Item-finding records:
"""
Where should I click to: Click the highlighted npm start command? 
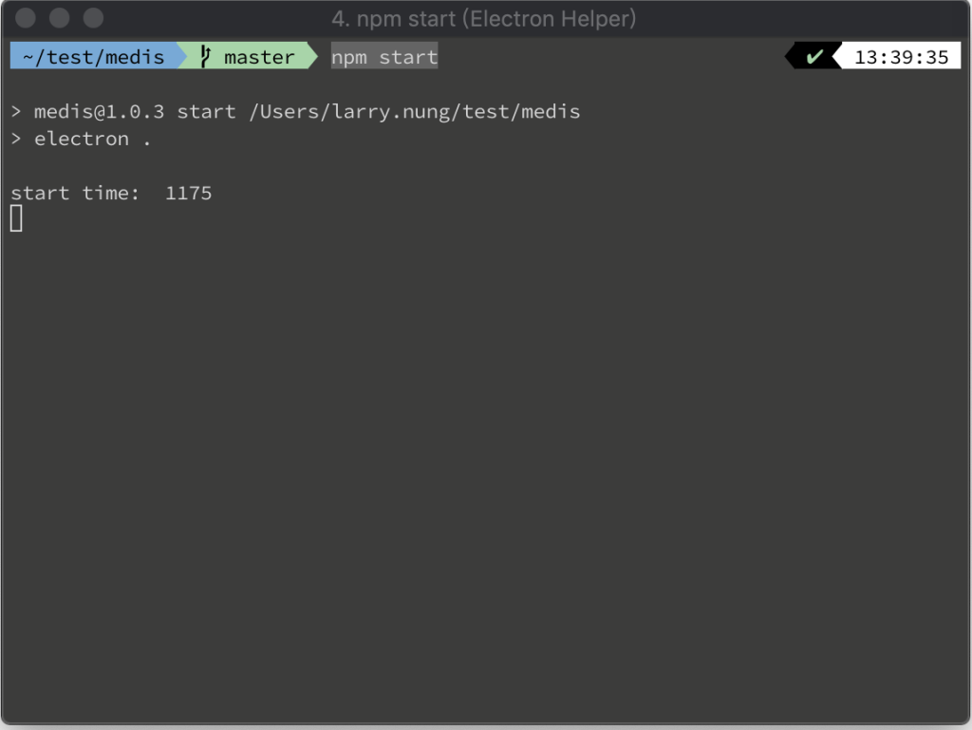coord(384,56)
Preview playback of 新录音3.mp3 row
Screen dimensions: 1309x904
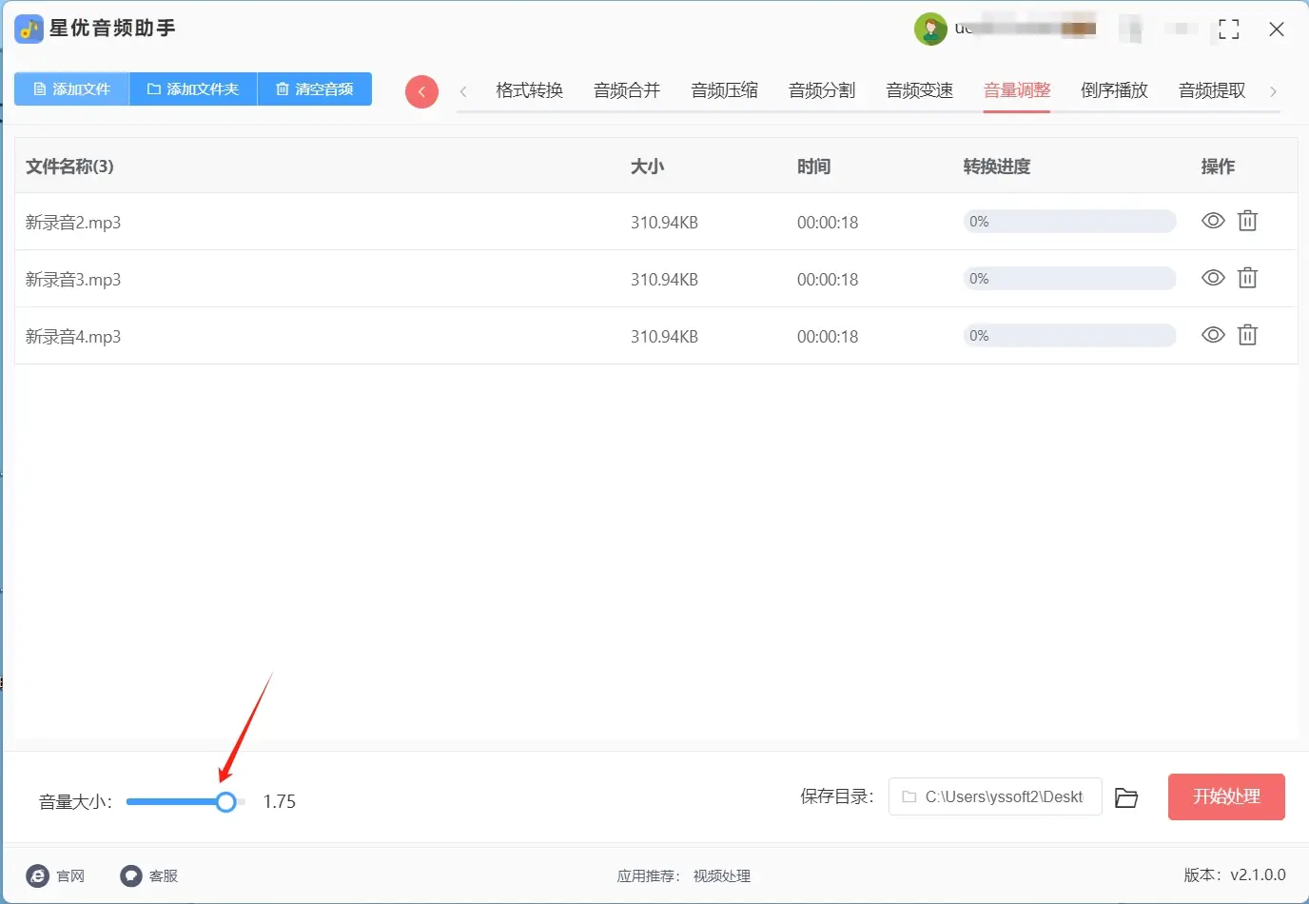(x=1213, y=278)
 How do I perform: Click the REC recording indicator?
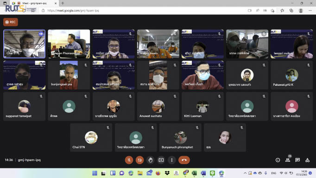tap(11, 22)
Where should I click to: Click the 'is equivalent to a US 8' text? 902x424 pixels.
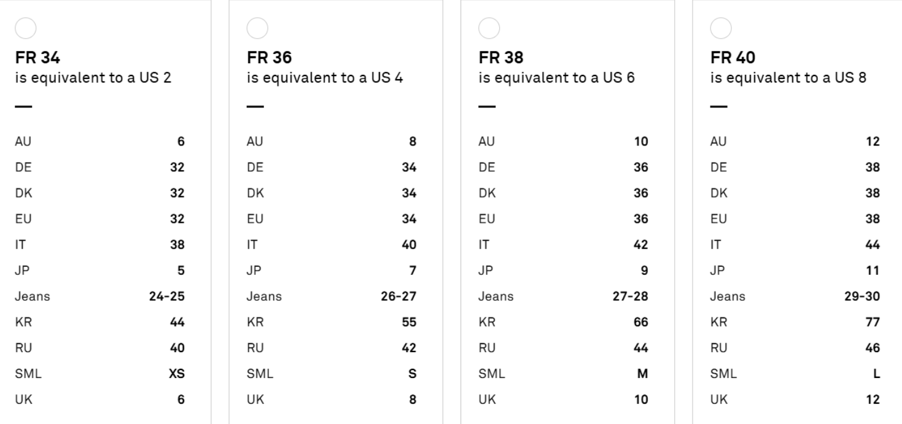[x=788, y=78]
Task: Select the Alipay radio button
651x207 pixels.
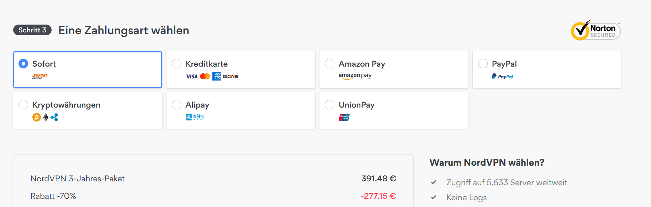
"""
## GIVEN INSTRUCTION
Express every line of the items above as a JSON list of strings, one string per line, with blank lines omitted. Leave the pictures out of the answer.

## WRITTEN SOLUTION
[
  "Where should I click to: Click the highlighted npm start command? ",
  "coord(384,56)",
  "Preview playback of 新录音3.mp3 row",
  "Screen dimensions: 1309x904",
  "(x=1213, y=278)",
  " How do I perform: Click the REC recording indicator?",
  "tap(11, 22)",
  "Where should I click to: Click the 'is equivalent to a US 8' text? 902x424 pixels.",
  "[x=788, y=78]",
  "Task: Select the Alipay radio button",
  "651x207 pixels."
]